__Textauszug__.
IT-Security 18.04.2018, 14:30 Uhr

«Jetzt ist definitiv ein ‹Re-Thinking› notwendig»

Zur Generalversammlung von ISSS hat der Informatik-Professor Bernhard Hämmerli mit Computerworld über die IT-Sicherheit in der Schweiz gesprochen. Vom Verband wurde der IT-Experte vergangene Woche zum Ehrenmitglied ernannt.
Bernhard Hämmerli ist Professor an der Hochschule Luzern und der Norwegian University of Science and Technology in Trondheim
(Quelle: Jens Stark / NMGZ)
Bernhard Hämmerli, IT-Security-Experte und Professor am Departement Informatik an der Hochschule Luzern (HSLU), wurde vergangenen Donnerstag an der Generalversammlung der Information Security Society Switzerland (ISSS) zum Ehrenmitglied ernannt. Im Gespräch mit Computerworld erzählt er, wie es dazu gekommen ist und wie es um die Cyber-Sicherheit in der Schweiz steht.

__Bereitgestellte Angaben__.

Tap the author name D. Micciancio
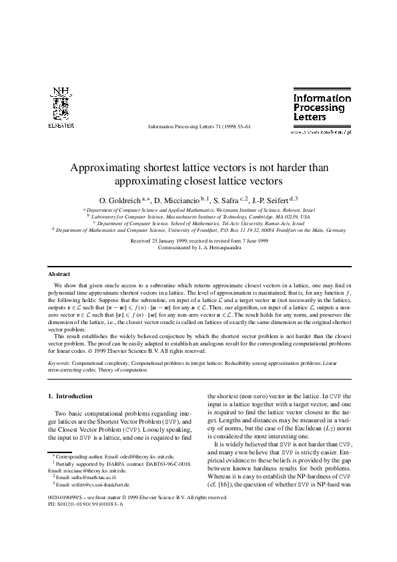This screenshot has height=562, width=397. click(x=178, y=200)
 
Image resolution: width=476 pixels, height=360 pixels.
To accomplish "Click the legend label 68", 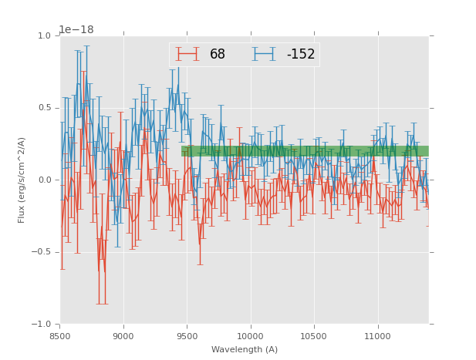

__Aufgabenstellung__. Gib den Textauszug von „IT-Security 18.04.2018, 14:30“ bis einschließlich „der Schweiz steht.“ wieder und tausche dabei „Ehrenmitglied“ gegen „Vorstandsmitglied“ aus. Die Zeilen sind eigenständiges Material und gehören nicht zum Textauszug.

__Gelöste Aufgabe__.
IT-Security 18.04.2018, 14:30 Uhr

«Jetzt ist definitiv ein ‹Re-Thinking› notwendig»

Zur Generalversammlung von ISSS hat der Informatik-Professor Bernhard Hämmerli mit Computerworld über die IT-Sicherheit in der Schweiz gesprochen. Vom Verband wurde der IT-Experte vergangene Woche zum Vorstandsmitglied ernannt.
Bernhard Hämmerli ist Professor an der Hochschule Luzern und der Norwegian University of Science and Technology in Trondheim
(Quelle: Jens Stark / NMGZ)
Bernhard Hämmerli, IT-Security-Experte und Professor am Departement Informatik an der Hochschule Luzern (HSLU), wurde vergangenen Donnerstag an der Generalversammlung der Information Security Society Switzerland (ISSS) zum Vorstandsmitglied ernannt. Im Gespräch mit Computerworld erzählt er, wie es dazu gekommen ist und wie es um die Cyber-Sicherheit in der Schweiz steht.